Dommage que mes cadeaux de Noël fussent déjà achetés. D’autres auraient pu bénéficier de Éloge de la lenteur. Carl Honoré explique comment la vitesse a pris d’assaut nos habitudes, nos valeurs et la culture. Les compagnies, l’industrie alimentaire, la médecine, les loisirs, les relations humaines sont contrôlés par le temps. En contrôlant notre temps, tous nos mouvements sont sous contrôle du temps. Le temps est devenu une obsession. Tout le monde en parle comme d’une denrée rare, périssable et peut-être en voie de disparition.
À travers les pages de Éloge de la lenteur, les multiples situations d’excès de vitesse ciblent tous les niveaux d’âge. Ça m’a ramenée à l’école. Là, l’absurde rationalité du temps atteint le point de folie. Le temps coupé en tranches fines de minutes précipite l’enfant dans la marmite de la vitesse excessive. Le moindre ralentissement devient une anomalie à traiter. Les institutions et les industries cherchent à maximiser le temps. Au début des années 2000, Klauss Schwab, fondateur et président du forum économique mondial, dénonçait le culte de la vitesse en ces mots : « Nous troquons un monde dans lequel le gros mange le petit pour celui où les plus rapides mangent les plus lents. » Nos lointains ancêtres maudissaient déjà la mesure du temps. Plaute en 200 ans av. J.-C. accusait le cadran solaire de « découper et tailler ses jours en misérables petits morceaux. »

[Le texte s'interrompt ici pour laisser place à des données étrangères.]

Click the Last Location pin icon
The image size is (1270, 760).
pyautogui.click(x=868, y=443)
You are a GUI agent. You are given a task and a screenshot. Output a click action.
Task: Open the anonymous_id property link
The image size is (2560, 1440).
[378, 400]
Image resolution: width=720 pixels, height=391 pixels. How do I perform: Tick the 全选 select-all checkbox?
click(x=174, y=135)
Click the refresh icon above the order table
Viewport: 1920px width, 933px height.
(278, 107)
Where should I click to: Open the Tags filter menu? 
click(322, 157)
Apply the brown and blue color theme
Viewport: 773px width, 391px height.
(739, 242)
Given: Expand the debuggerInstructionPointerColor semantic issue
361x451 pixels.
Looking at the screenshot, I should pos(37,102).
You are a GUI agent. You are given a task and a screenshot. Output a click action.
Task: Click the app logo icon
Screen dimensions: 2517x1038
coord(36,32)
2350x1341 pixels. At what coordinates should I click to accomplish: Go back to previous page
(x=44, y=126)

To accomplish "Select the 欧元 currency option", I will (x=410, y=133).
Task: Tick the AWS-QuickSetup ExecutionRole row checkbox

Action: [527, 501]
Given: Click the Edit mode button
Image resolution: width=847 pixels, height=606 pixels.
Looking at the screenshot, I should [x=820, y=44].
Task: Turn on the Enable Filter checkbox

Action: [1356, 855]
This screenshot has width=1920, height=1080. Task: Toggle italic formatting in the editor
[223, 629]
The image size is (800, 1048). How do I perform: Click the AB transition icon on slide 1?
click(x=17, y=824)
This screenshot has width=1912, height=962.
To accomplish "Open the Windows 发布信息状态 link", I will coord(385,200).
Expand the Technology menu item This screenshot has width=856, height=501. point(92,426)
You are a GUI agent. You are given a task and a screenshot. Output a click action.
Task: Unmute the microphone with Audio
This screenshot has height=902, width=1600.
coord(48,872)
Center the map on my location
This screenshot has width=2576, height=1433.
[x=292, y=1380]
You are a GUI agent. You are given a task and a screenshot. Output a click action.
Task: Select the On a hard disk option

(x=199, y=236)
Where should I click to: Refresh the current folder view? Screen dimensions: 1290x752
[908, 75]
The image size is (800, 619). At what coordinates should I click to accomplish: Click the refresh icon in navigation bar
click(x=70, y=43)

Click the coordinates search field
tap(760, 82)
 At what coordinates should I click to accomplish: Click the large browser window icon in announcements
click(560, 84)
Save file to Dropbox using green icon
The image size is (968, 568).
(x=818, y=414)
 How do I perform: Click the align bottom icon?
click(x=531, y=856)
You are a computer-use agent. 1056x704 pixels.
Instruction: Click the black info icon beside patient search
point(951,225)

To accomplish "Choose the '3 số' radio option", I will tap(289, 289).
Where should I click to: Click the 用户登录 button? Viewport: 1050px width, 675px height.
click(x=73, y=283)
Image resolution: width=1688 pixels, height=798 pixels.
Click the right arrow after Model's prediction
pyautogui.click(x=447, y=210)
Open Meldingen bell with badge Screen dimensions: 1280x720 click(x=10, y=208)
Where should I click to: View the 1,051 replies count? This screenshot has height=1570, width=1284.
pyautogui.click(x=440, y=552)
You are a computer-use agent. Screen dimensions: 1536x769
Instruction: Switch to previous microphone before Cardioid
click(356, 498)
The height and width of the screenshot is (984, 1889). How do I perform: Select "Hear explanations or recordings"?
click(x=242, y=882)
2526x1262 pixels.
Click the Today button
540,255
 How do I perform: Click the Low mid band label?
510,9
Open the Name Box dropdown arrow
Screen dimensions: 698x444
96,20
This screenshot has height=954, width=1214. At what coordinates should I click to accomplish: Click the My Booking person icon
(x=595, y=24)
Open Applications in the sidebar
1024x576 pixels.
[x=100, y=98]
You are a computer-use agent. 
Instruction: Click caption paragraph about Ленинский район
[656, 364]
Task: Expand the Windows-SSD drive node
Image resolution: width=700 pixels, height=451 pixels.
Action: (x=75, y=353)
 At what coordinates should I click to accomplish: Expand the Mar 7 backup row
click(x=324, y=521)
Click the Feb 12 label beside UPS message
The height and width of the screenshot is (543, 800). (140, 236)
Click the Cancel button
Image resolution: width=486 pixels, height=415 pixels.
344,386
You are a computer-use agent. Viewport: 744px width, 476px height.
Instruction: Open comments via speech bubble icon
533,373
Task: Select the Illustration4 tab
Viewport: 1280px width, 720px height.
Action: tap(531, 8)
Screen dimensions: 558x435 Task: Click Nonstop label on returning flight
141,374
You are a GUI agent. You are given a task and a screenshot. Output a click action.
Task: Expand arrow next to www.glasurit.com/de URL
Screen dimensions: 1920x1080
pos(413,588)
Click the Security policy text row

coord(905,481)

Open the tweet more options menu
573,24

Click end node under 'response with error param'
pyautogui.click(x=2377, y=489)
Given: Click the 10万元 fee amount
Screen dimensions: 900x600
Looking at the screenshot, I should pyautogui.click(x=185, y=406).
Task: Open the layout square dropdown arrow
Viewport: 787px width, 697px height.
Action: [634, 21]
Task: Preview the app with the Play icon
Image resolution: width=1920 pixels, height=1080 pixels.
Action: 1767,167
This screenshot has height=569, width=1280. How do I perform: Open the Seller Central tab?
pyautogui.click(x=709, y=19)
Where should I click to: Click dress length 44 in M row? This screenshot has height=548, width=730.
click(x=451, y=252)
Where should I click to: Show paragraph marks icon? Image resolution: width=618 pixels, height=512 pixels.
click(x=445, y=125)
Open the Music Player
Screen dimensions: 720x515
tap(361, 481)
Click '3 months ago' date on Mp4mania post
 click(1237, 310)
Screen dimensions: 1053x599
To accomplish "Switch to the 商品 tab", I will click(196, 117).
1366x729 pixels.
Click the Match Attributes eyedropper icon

On a banni la convalescence en remplaçant le repos par des médicaments. Le temps accordé à la préparation d’un repas, puis à le manger est abrégé et supplanté par le « fast food . » La production sous toutes ses formes est accélérée. Le bétail est engraissé rapidement, les récoltes augmentées à coup de fertilisants chimiques. Le temps est devenu ce monstre qui grignote les heures et les minutes de la vie.
Carl Honoré est un homme réaliste et optimiste. Il propose une philosophie de vie pratique. Il existe dans plusieurs pays des mouvements Slow visant à ralentir le rythme. « Slow Food » par exemple encourage ses adeptes à prendre le temps de faire la cuisine et d’apprécier la nourriture. La « Pensée Slow » elle, nous incite à négliger la pensée rapide, rationnelle et linéaire au profit de la pensée lente, intuitive, primitive et créative. Einstein parlait de deux intelligences : « Les ordinateurs sont incroyablement rapides, précis et stupides. Les êtres humains sont incroyablement lents, imprécis et brillants. »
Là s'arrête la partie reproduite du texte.